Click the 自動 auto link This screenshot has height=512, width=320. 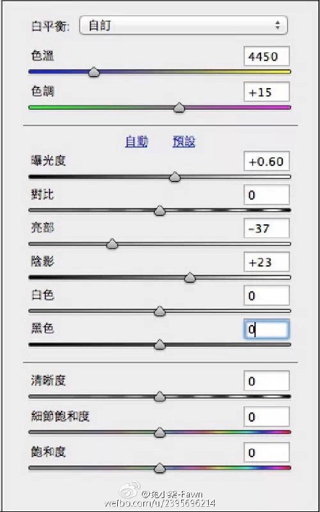pos(137,141)
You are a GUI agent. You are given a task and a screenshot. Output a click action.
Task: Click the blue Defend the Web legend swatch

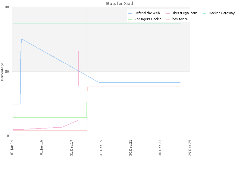(130, 14)
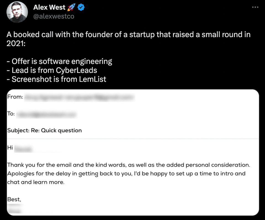Open the three-dot more options menu

255,7
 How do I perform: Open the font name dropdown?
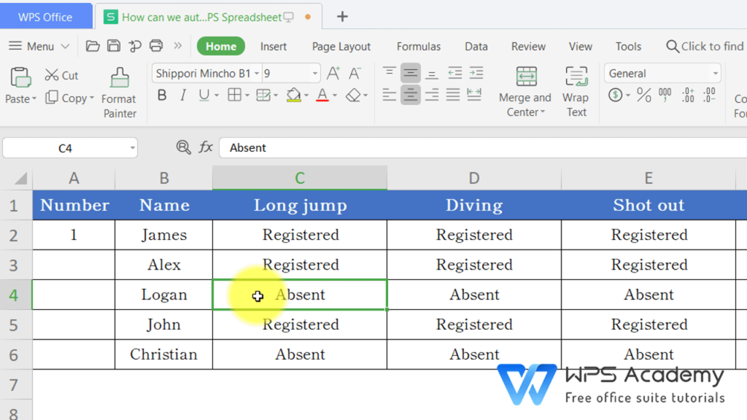pos(256,74)
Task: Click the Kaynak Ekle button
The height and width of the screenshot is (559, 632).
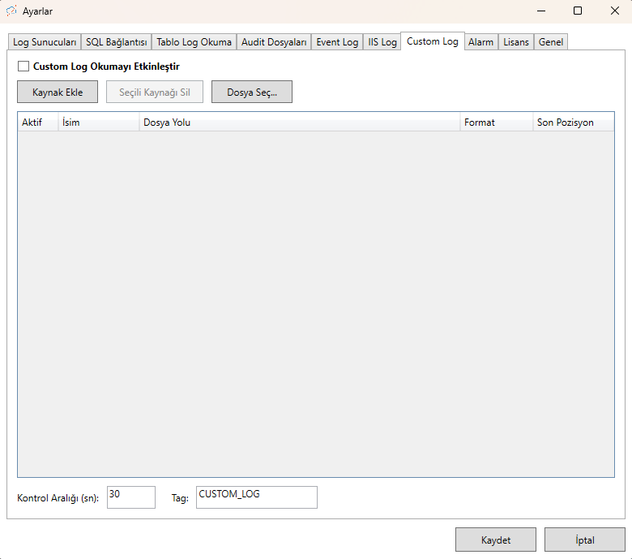Action: pos(58,92)
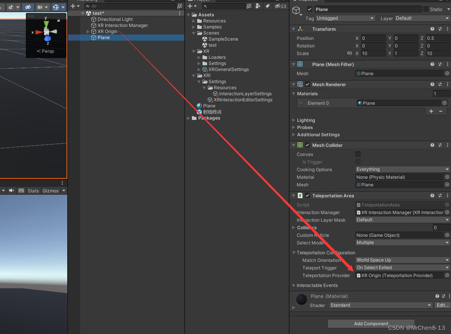
Task: Click the gray material color sphere in Plane Material section
Action: coord(301,299)
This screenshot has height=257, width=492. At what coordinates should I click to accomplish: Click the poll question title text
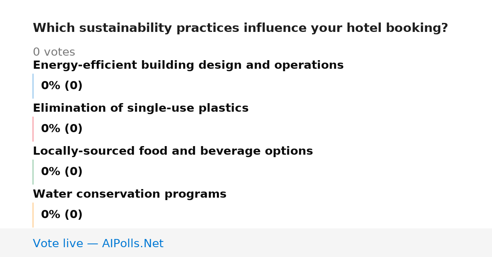pyautogui.click(x=240, y=28)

» PROBLEM DESCRIPTION
Take the line that holds "This screenshot has height=257, width=492." as the start and the last line of the data as the end. Copy only those lines exactly, both ends included, except the pictures.

» OUTPUT OF THE TASK
This screenshot has height=257, width=492. At what coordinates should I click to accomplish: Click the poll question title text
pyautogui.click(x=240, y=28)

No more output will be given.